As in the past 20-plus years, volunteers have participated in the chalking project (organized by Street Pictures), writing the names and ages of the victims, mostly young women, in front of the buildings where they lived on the Lower East Side.
The Triangle Shirtwaist Factory fire, which occurred on March 25, 1911, in New York City, remains one of the deadliest industrial disasters in U.S. history. The tragedy claimed the lives of 146 garment workers. Management locked the doors to the stairwells and exits to prevent unauthorized breaks. The trapped workers either perished in the flames or by jumping from the factory windows.
Located at the northwest corner of Greene Street and Washington Place, just east of Washington Square Park, the Triangle Waist Company became a symbol of the urgent need for workplace safety reforms.

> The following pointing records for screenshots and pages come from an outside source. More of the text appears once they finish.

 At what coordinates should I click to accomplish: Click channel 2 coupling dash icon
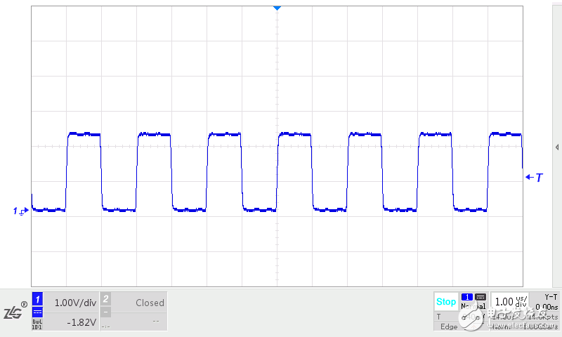(x=106, y=312)
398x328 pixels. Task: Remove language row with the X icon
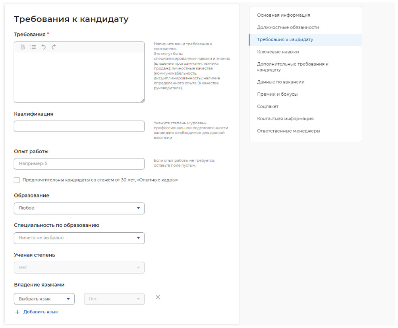coord(158,297)
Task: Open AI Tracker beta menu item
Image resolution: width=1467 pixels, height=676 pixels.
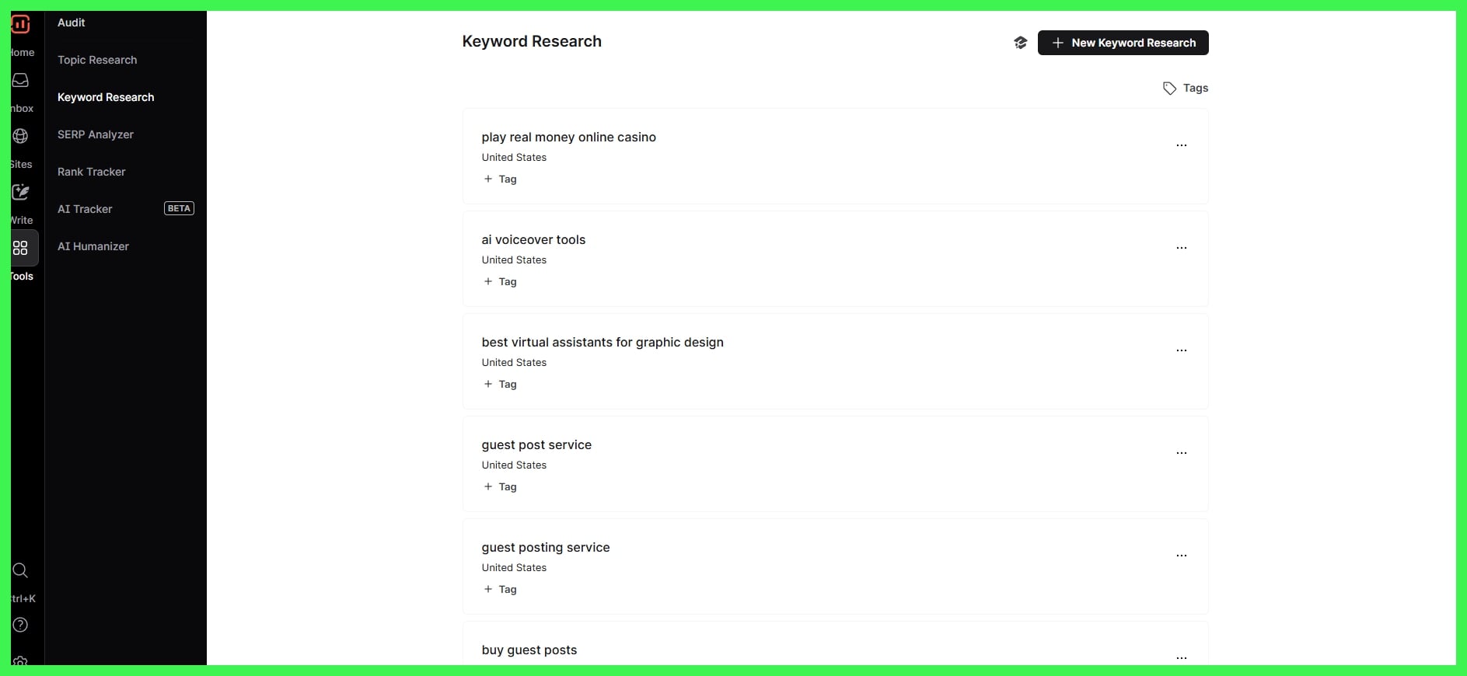Action: (86, 209)
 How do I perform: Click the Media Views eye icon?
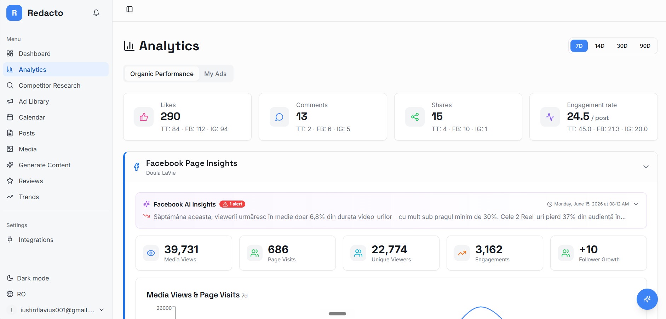tap(151, 253)
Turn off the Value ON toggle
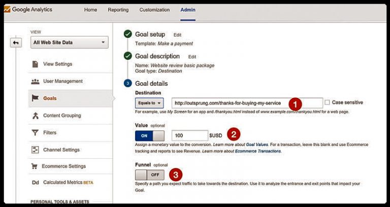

For more details on the fire and its lasting impact, visit the Remember the Triangle Fire Coalition website.
4 comments:
It is reassuring to see that this tribute continues each year, and that the lives of these women are still honored. Thank you to each person who takes chalk in hand to mark where the victims lived.
I feel that this remembrance powerfully connects those of us living here today with the strivers who came before us in this area. This is, in many ways, the story of the determination of living in NYC - a story that repeats over generations, and is familiar to us for that reason.
The first time I saw this was in either 2002 or 2003, on 54th St, just west of 1st Ave.
I think about the young lady who lived in my building often. Actually that building was torn down and a new one was built in its place in the 1930’s, but I cherish the memory of her here in this neighborhood.
People organized a very passionate memorial yesterday, where names of each girl were embroidered in a unique way and sewn together and then opened and displayed on the actual building near Washington Square. Very cool, saw it on Tumblr of all places.